**** Provided records ****

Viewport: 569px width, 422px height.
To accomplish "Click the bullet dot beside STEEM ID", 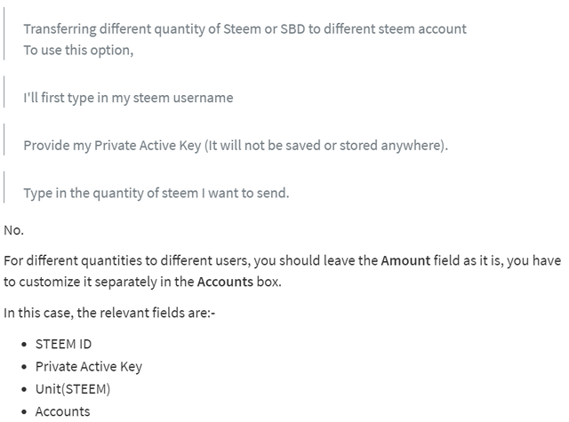I will click(24, 345).
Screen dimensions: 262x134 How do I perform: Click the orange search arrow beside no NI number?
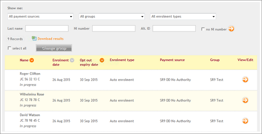(231, 29)
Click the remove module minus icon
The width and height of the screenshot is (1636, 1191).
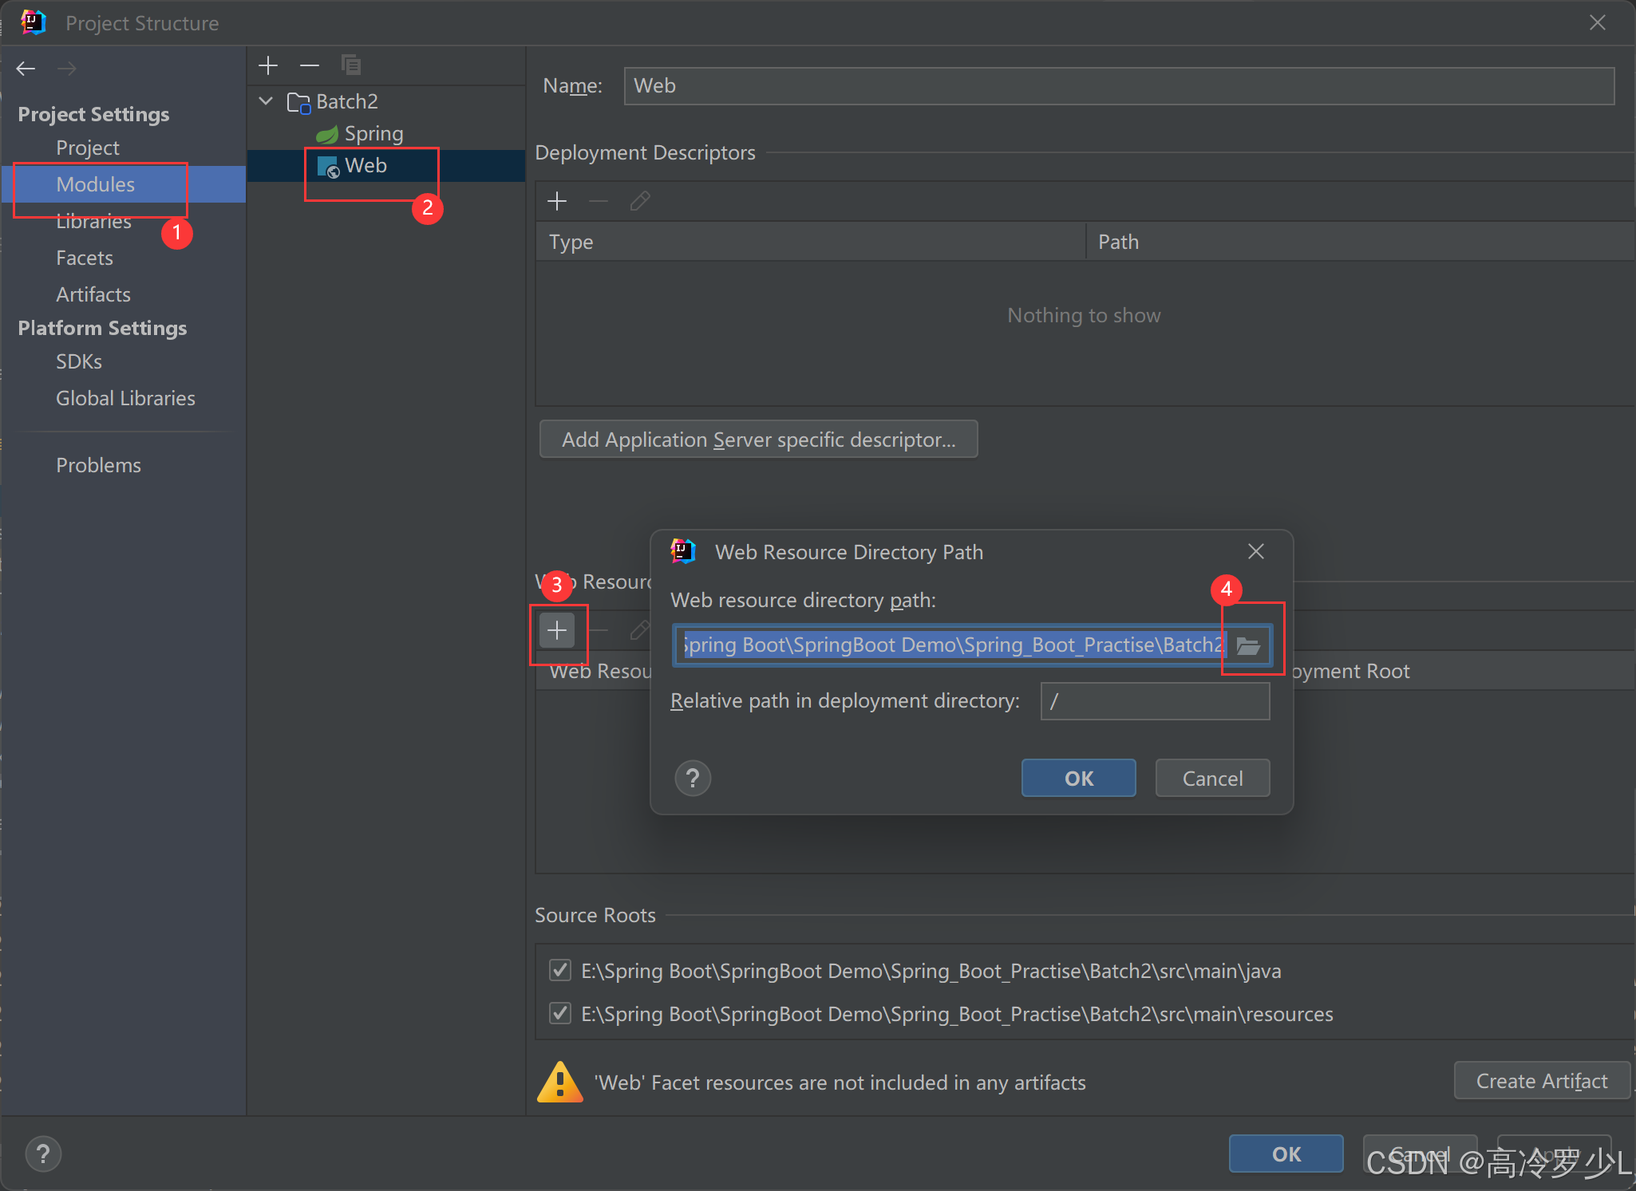point(310,65)
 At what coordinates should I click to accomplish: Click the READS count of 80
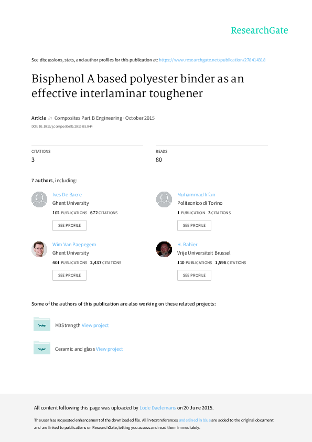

****

** Directive **
Copy the records word for word, from the line with "Screen dimensions: 262x134" through the end of the records. Leave the pictures out of your answer.

** Correct answer **
Screen dimensions: 262x134 How do I perform: Click the orange search arrow beside no NI number?
(231, 29)
Click the remove module minus icon
The width and height of the screenshot is (1636, 1191).
point(310,65)
 At what coordinates should I click to accomplish: Click the READS count of 80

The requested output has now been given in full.